The Eta Aquariids are better for Southern Hemisphere observers, but are a bit difficult for everyone. The key is to watch during the last hour or so before twilight gets really bright. In terms of local time this depends on your latitude and also on your longitude with respect to the center of your time zone. Check an almanac or planetarium software. At latitude 42.6 degrees North, I've had my best results from about 3:30-4:30am local daylight time. Observers from mid-northern latitudes will likely see just a few Eta Aquariids this year due to the bright moonlight.

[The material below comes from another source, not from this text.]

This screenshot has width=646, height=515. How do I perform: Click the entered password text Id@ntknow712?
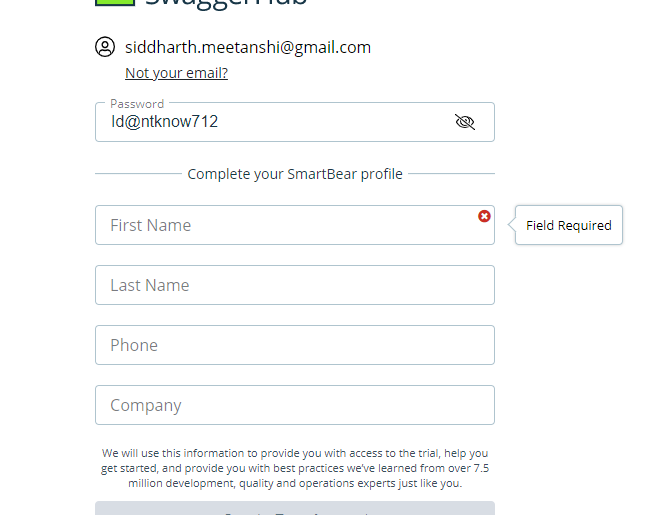pyautogui.click(x=164, y=122)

The low radiant elevation (in the "head" of Aquarius) means that the earliest ETAs you see will be "earthgrazers": long, relatively slow and often tracing paths along the horizon. Bright earthgrazers are spectacular. Unfortunately, because of their greater distance from the observer, earthgrazers tend to be faint. As the radiant gets a bit higher, the ETAs take on more of their typical appearance: fast meteors, bright on average and often leaving a glowing train. You'll only catch a few of them, though, because dawn is approaching. This shower seems to fluctuate irregularly, and you could easily hit either a spurt or a lull during the all-too-brief observing windows.
SOUTH DELTA AQUARIIDS
Predicted Maximum: July 29/30 (broad)
Moon: Waning Gibbous (major interference)
WHEN TO WATCH: This is a bad year for the South Delta Aquariids. The Moon will be bright and unavoidable during the peak activity period, and most of the meteor activity is faint, so there isn't any good time to watch. The silver lining is that bad moon conditions for the South Delta Aquariids always mean ideal conditions for the more-impressive Perseid peak two weeks later. The South Delta Aquariids are still active in early and mid-August, usually producing a couple of meteors per hour.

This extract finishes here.